His potty chair has several pieces (not that he has ever used it as a potty!) and if it is put together and he notices that it is put together he takes it apart and flings the pieces, usually he flings them to certain places each piece.  Then he just walks away from the potty chair as if his work is done and all is well.

There are two cars that go with his little people garage toy, and two little people as well, he makes sure that those two cars and those two people are always with the garage and never anywhere else.

He has grown to be particular about his clothing these days too.  I don’t know if it’s the lack of onesies during these warmer months or what, but if his shirt is pulled up at all and his skin is exposed on his back, sides or tummy he is not impressed and immediately pulls his shirt down.  If I pick him up and my hands touch his skin under his shirt he swats at me and fixes his shirt.

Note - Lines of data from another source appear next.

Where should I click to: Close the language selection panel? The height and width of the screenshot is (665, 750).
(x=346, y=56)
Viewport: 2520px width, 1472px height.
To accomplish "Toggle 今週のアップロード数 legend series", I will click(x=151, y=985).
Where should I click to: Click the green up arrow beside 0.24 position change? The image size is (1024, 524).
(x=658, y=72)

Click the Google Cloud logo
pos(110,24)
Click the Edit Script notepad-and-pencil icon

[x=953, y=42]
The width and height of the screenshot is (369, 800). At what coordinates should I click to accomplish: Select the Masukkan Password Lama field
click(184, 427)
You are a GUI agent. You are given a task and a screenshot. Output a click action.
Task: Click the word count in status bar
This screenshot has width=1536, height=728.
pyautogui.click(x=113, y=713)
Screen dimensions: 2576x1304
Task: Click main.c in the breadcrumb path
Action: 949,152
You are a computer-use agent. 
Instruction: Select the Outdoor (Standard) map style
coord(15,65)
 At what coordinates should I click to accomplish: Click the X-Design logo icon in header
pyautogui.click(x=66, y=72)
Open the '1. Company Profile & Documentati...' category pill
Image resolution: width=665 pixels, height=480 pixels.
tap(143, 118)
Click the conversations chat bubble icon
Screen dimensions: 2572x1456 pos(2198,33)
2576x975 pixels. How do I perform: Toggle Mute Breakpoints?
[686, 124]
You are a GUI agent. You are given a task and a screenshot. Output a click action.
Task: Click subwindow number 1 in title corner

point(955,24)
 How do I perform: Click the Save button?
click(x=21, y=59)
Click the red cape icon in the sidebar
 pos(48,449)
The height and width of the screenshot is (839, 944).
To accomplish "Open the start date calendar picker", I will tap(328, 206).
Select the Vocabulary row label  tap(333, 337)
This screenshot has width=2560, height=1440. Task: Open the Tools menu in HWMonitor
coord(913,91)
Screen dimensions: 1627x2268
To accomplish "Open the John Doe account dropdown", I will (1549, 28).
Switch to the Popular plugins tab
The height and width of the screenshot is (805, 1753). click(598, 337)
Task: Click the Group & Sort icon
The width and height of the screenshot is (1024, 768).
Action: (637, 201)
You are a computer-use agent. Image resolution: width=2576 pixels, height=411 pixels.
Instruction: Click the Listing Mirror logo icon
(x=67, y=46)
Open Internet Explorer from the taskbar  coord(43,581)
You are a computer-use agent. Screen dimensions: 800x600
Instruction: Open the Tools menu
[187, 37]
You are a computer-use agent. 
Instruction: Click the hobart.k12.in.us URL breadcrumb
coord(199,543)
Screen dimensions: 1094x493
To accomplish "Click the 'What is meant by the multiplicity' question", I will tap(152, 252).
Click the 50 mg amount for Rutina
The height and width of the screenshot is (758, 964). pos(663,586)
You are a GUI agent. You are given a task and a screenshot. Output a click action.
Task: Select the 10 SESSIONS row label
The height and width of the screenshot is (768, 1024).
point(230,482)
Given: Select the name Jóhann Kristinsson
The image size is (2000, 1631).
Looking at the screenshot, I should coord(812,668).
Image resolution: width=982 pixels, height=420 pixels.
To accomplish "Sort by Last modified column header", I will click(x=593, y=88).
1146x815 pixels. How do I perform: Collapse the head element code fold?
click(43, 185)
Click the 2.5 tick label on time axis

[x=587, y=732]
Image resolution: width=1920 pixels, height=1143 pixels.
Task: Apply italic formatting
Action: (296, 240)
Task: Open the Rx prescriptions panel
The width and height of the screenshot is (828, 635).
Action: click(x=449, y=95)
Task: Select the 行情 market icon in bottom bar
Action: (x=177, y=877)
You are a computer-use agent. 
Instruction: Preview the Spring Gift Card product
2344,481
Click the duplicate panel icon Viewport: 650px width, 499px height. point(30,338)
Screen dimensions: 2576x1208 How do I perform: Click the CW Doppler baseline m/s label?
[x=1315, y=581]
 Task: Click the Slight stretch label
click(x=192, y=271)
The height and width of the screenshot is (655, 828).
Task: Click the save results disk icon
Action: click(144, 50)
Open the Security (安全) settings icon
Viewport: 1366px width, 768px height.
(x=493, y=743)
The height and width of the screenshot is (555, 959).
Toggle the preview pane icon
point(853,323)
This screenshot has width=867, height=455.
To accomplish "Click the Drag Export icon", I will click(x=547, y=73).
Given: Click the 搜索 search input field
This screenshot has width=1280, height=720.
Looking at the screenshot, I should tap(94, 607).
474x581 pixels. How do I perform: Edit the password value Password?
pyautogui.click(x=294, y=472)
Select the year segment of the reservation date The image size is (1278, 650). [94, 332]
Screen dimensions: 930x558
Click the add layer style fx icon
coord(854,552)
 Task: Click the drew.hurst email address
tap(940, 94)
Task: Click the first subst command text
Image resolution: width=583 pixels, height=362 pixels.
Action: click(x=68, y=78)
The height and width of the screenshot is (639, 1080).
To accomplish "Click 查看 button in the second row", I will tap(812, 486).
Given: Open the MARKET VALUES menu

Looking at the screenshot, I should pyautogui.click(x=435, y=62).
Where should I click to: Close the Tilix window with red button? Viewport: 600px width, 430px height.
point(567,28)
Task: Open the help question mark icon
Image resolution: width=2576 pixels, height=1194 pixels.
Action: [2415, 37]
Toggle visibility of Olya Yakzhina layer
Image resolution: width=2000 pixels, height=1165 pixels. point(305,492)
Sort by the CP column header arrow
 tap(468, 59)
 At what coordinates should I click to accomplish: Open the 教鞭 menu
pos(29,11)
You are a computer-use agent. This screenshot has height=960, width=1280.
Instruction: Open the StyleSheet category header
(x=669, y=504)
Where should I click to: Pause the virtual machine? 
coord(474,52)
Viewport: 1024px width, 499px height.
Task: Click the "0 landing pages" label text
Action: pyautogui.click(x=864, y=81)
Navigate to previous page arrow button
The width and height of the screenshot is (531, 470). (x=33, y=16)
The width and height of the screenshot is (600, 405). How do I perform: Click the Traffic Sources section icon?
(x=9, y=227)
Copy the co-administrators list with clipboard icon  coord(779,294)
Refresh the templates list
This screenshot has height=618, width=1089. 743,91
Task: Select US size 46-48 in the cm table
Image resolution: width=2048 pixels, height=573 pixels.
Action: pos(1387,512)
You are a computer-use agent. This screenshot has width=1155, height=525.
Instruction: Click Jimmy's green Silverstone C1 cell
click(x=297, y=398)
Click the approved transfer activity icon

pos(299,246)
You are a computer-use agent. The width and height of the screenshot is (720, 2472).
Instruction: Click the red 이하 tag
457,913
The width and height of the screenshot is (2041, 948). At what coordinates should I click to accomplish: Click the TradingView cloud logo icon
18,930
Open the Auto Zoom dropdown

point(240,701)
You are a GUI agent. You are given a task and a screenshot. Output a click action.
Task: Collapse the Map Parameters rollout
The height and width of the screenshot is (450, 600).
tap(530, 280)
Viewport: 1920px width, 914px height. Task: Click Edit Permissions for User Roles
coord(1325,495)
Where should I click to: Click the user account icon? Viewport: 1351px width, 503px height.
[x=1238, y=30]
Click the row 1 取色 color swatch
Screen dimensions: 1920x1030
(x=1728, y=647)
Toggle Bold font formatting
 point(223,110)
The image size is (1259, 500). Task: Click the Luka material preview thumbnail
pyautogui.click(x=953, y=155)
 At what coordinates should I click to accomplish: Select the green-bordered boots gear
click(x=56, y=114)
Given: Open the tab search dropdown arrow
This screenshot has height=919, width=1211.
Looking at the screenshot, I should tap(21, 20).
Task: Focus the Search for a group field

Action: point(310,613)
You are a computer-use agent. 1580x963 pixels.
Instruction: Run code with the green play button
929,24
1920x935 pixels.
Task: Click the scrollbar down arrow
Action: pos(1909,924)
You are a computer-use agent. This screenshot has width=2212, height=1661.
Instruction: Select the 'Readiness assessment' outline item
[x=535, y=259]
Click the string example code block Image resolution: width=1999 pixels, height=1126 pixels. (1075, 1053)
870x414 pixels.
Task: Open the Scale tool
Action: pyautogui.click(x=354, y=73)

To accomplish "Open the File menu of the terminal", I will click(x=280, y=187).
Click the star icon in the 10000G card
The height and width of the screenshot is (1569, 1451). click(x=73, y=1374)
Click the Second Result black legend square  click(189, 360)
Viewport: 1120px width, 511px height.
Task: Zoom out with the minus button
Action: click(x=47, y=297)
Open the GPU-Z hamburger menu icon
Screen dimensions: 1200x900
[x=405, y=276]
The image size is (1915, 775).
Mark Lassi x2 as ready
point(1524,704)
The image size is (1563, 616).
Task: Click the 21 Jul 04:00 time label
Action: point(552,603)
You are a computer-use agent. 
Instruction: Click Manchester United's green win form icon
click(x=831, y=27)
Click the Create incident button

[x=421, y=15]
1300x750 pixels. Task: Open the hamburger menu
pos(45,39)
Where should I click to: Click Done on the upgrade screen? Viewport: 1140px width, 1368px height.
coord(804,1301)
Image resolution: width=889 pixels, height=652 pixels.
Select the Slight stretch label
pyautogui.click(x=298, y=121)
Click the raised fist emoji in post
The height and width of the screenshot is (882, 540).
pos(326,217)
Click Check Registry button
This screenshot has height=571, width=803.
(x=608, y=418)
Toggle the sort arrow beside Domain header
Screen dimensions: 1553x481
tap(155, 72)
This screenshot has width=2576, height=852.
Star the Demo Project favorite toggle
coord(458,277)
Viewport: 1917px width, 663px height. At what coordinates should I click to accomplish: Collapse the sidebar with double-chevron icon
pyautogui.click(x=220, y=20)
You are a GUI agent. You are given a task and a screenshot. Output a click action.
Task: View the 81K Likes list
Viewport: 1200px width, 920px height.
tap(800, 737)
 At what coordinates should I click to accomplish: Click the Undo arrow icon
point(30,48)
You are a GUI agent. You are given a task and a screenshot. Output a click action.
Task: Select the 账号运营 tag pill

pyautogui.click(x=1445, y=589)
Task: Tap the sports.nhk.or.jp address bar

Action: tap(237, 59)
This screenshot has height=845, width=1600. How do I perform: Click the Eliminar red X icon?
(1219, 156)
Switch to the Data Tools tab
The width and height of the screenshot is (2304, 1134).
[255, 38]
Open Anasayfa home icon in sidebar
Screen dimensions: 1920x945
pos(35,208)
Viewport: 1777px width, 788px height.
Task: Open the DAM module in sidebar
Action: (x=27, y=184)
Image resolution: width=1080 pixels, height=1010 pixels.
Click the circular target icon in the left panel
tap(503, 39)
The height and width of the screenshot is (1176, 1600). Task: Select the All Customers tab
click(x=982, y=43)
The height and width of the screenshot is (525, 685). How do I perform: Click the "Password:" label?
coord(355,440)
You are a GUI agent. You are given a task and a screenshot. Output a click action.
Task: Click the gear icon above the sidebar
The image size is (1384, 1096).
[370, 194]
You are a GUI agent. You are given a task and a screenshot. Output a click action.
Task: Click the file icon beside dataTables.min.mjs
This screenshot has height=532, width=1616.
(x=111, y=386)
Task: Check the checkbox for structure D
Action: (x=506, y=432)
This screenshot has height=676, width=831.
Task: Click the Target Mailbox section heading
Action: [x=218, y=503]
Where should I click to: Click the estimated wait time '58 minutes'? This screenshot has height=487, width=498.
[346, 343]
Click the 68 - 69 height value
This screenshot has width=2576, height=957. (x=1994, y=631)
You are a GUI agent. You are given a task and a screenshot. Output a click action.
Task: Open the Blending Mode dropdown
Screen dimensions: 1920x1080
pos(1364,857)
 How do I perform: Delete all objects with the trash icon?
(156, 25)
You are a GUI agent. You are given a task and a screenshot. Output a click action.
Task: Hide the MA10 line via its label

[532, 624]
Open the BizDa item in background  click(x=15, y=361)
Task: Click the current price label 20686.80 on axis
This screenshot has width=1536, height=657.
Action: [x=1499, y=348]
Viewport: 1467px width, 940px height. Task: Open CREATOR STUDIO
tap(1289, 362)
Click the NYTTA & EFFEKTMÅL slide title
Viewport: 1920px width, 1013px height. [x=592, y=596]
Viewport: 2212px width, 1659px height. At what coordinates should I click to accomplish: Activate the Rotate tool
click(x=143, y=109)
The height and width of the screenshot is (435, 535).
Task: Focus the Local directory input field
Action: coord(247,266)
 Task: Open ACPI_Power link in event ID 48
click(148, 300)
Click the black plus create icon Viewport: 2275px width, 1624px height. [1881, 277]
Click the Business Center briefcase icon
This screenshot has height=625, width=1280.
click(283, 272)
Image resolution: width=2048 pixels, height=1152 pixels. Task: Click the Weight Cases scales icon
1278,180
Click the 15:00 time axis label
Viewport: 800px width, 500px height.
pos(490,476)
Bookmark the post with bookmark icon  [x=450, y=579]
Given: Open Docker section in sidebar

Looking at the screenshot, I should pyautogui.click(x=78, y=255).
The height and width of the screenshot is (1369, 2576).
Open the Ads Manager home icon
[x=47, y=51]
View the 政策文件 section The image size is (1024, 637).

Posted in Uncategorized | Leave a comment

frustrated

I am frustrated with how D’s mother acts about Eli.  She acts as if we are crazed people and don’t know what we are talking about.  We know our son.  And we know his ways.  And we know how he will react if he’s eating his lunch and she waltzes in and disturbs him.  He hardly eats as it is and if she comes in and gets in his face like she does, he not only stops eating but he cries and is then a mess for hours.

We’ve asked her to back off and not be all over him and we’ve explained why and that it makes him upset.  She doesn’t seem to care, but more than that, with what she says, she shows that she thinks we are crazy and that Eli is “fine” and “normal” and we are over reacting.

Every time she visits she does something to upset him.  And it’s usually something we’ve told her repeatedly not to do.  We explain to her that he doesn’t do well when people get in his face or when people hold him so he can’t escape or when people smush their mouth all over his.  We tell her she can’t just take his pencils from him and demand he play with Grammy.  These things upset his routine and they upset him and usually cause him to have a meltdown.  She sees the meltdowns and still it doesn’t sink in.

She always feels the need to point out something he’s doing and tell me, “See?  He’s normal.  Normal kids do that.”  Well I didn’t say he was a crazed space alien who walks only on his nose and doesn’t utter a word of English and barks like a dog while flapping like a chicken, did I?  I explain it over and over again and she just tells me, “Well maybe he’s tired when he does those weird things.”  Uh yeah cause all kids act autistic when they’re tired, that’s totally normal.

It isn’t like I want this for my son, I don’t.  I am frustrated that this is what it is for him.  I get so upset just thinking about how scary this world must seem to him sometimes.  I can’t even imagine being in his little shoes.

And I am pissed off that she can’t respect that he is what he is and stop tormenting him.